> **TASK OBJECTIVE**
Lines to restate from the data below: from the one containing "Dismiss the security newsletter banner" to the one containing "Task: Click the Expiry Date MM/YY field", both included. Give them again exactly, and only them.
** GIVEN RECORDS follows **
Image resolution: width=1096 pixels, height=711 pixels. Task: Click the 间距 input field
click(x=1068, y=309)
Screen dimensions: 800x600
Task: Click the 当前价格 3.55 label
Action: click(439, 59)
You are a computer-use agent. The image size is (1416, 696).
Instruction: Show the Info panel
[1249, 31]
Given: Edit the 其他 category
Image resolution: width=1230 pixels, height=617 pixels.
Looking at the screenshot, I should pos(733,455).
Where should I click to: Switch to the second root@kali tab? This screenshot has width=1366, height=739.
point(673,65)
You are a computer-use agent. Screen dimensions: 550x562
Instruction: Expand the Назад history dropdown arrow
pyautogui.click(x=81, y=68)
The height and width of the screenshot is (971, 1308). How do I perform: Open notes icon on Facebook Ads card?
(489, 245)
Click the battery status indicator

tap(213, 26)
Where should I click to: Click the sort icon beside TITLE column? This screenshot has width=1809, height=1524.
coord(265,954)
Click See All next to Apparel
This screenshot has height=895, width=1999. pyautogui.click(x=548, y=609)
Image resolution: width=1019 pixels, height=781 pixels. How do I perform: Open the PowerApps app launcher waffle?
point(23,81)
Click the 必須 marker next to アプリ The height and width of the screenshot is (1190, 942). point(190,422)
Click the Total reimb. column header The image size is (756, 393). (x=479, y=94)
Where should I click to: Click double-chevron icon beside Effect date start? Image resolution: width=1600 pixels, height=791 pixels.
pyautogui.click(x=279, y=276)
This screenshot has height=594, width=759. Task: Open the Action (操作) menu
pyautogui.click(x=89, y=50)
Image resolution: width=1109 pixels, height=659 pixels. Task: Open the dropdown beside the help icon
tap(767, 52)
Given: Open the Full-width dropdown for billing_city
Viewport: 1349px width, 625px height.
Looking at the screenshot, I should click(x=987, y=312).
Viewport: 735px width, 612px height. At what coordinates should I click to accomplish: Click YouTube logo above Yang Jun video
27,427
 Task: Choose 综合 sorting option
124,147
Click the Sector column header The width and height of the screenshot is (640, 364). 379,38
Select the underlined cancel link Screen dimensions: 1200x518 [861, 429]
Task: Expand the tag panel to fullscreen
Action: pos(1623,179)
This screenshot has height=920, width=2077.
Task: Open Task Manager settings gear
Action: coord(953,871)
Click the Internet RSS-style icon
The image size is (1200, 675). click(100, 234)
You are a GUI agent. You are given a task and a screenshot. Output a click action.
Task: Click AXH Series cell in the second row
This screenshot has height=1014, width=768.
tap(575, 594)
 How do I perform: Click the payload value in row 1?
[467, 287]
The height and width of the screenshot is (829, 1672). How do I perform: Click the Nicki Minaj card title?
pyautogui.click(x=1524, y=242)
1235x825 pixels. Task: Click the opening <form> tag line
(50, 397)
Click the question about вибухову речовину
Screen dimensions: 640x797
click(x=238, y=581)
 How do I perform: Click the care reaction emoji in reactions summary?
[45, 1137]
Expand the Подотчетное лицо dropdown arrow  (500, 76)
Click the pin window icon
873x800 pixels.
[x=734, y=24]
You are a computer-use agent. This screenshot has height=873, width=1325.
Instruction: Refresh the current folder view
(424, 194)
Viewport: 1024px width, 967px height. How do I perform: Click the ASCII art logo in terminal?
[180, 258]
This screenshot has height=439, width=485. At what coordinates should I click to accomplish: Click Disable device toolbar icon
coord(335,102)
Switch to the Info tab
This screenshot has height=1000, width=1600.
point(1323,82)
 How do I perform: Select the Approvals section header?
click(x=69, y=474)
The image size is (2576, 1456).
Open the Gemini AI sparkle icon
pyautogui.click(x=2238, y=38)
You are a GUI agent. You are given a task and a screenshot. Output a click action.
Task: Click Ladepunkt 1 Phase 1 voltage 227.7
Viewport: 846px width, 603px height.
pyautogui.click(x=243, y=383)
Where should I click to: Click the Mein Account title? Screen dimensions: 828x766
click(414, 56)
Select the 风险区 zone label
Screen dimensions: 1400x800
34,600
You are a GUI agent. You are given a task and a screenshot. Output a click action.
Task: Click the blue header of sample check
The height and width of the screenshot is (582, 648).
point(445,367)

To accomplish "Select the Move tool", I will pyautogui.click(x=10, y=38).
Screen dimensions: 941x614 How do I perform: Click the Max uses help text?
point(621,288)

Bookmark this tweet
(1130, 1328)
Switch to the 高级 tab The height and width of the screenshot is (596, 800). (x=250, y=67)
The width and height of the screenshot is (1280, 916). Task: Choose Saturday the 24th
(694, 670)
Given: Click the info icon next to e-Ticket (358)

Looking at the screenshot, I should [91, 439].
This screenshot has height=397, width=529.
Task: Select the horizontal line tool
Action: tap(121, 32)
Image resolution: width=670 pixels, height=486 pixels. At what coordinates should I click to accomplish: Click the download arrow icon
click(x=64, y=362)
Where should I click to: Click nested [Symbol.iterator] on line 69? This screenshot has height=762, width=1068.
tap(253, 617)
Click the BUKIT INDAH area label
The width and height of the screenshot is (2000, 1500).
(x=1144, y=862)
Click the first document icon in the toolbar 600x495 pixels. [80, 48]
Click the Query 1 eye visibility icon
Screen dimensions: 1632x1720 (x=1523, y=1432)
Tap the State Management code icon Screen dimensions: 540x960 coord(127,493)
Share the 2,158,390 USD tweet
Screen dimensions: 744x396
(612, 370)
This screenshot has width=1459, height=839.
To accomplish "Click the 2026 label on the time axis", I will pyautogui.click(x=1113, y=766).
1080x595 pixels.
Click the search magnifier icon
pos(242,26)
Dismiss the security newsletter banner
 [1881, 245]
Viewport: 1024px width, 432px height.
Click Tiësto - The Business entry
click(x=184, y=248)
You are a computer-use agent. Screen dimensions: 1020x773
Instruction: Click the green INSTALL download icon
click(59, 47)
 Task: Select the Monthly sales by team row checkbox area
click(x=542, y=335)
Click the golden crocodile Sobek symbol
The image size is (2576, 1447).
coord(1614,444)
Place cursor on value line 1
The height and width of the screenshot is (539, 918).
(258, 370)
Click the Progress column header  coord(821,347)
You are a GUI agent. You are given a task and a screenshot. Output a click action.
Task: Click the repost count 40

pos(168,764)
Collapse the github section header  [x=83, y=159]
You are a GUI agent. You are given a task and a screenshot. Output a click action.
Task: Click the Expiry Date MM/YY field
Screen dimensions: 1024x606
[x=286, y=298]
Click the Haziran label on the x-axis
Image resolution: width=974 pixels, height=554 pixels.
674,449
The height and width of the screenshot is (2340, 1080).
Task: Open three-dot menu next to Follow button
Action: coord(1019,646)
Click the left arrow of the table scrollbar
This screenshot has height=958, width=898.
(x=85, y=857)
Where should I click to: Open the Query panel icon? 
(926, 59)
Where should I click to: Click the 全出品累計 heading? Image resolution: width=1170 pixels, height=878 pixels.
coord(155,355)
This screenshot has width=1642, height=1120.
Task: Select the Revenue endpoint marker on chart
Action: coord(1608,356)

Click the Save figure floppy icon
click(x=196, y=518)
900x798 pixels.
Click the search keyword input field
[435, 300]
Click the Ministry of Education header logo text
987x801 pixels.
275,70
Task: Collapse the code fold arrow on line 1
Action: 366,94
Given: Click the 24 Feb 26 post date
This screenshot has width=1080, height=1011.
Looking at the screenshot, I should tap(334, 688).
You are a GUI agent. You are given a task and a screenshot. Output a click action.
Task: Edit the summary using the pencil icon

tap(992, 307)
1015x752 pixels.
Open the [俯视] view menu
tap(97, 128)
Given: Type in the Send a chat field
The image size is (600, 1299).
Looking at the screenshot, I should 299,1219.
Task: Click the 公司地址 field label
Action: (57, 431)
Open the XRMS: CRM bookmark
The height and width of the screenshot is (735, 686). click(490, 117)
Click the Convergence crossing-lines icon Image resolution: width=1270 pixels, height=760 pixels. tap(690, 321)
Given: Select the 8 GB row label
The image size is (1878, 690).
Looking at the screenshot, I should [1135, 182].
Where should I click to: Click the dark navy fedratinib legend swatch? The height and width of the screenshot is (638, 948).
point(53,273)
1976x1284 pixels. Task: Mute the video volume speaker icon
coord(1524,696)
** End of GIVEN RECORDS **
> **YOUR RESPONSE**
Dismiss the security newsletter banner
 [1881, 245]
Viewport: 1024px width, 432px height.
Click Tiësto - The Business entry
click(x=184, y=248)
You are a computer-use agent. Screen dimensions: 1020x773
Instruction: Click the green INSTALL download icon
click(59, 47)
 Task: Select the Monthly sales by team row checkbox area
click(x=542, y=335)
Click the golden crocodile Sobek symbol
The image size is (2576, 1447).
coord(1614,444)
Place cursor on value line 1
The height and width of the screenshot is (539, 918).
(258, 370)
Click the Progress column header  coord(821,347)
You are a GUI agent. You are given a task and a screenshot. Output a click action.
Task: Click the repost count 40

pos(168,764)
Collapse the github section header  [x=83, y=159]
You are a GUI agent. You are given a task and a screenshot. Output a click action.
Task: Click the Expiry Date MM/YY field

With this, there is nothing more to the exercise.